「同じ病気で戦っている選手もいる」 難病克服の亜大・田中幹也がプロ志望明言
春は1試合6盗塁のリーグ記録に並んだ快足、日本一にも貢献
今秋のドラフト候補にも名前が挙がる亜大の田中幹也内野手(4年)が3日、東京都武蔵野市の亜大武蔵野キャンパスで行われた東都大学野球連盟の個人タイトル表彰式に出席し、「狙えるなら行きたい」と、プロ志望を明言した。
今春のリーグ戦では打率.293、1本塁打2打点。リーグ最多記録に並ぶ1試合6盗塁を含む11盗塁も記録し、亜大のリーグ優勝に貢献。遊撃手部門で2度目のベストナインに選ばれた。6月に行われた全日本大学選手権でも、主将としてチームをまとめ、日本一に輝いた。
東海大菅生高(東京)時代から守備での素早い動きは“忍者”と呼ばれ、プロも注目する存在だった。亜大入学後も、1年から侍ジャパン大学日本代表に選ばれた。ところが3年夏、国指定の難病である「潰瘍性大腸炎」を発症。半年間にわたって入退院を繰り返し、体重は10キロ以上落ちた。

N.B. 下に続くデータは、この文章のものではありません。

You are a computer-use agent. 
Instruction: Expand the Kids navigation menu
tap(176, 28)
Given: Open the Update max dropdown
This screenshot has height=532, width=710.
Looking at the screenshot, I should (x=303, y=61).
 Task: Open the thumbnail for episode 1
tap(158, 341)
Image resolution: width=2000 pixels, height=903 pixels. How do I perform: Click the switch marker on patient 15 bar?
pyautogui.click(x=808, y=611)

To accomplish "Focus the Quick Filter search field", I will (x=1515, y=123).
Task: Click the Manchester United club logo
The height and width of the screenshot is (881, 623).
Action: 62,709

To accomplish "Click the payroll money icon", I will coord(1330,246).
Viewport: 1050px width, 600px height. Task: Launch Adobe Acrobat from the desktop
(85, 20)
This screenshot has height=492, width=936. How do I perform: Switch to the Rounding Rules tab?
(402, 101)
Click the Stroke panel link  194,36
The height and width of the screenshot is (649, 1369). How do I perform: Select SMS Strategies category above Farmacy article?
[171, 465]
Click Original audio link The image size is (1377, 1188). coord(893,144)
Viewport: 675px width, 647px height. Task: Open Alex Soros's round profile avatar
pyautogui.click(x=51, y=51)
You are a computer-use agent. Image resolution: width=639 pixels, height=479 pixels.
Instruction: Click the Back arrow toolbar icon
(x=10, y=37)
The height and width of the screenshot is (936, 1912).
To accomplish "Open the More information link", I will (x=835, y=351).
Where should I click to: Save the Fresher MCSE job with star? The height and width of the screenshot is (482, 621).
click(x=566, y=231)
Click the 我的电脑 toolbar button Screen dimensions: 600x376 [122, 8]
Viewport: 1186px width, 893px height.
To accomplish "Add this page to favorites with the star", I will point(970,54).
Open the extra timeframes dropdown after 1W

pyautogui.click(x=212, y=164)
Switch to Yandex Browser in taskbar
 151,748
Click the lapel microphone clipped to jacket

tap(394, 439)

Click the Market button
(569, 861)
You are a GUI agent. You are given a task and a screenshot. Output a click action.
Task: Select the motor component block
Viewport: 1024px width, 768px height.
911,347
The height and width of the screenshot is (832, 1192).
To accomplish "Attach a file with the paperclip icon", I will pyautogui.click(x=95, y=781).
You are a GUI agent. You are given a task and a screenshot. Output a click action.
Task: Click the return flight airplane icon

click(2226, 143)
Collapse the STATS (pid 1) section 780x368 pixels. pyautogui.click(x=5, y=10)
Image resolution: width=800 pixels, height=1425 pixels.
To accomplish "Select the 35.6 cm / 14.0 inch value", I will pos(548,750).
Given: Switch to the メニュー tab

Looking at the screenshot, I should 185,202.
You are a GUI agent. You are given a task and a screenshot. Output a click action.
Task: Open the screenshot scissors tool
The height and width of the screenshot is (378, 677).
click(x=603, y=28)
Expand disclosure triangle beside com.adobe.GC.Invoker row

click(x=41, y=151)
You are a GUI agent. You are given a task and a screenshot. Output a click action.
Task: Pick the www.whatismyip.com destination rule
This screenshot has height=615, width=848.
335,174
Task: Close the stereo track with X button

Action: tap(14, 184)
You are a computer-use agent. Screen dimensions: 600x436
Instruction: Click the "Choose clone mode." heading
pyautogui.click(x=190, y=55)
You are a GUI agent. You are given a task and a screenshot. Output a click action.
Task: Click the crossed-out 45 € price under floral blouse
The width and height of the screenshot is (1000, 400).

それでも「プロ野球選手になるのが夢」と諦めなかった。オフの2月も1人寮に残り、練習を続けた。生田勉監督も「幹也がチームをまとめてくれた」と絶大な信頼を置く、日本一チームの中心となった。
潰瘍性大腸炎は、安倍晋三元内閣総理大臣も発症した難病。プロ野球でもオリックスの安達了一内野手が2016年に発症し、リハビリを経て復帰している。田中幹も「プロでも自分と同じ病気で戦っている選手がいるので」と名前は出さずとも、励みになっていたと明かした。そして「狙えるなら、自分もプロへ行きたい」と口にする。
まだ、秋の戦いが残っている。春は終盤調子を落とし「(来期は)3割を打ちたい」と意気込む。難病に負けない“忍者”が、固い決意で上のステージを目指す。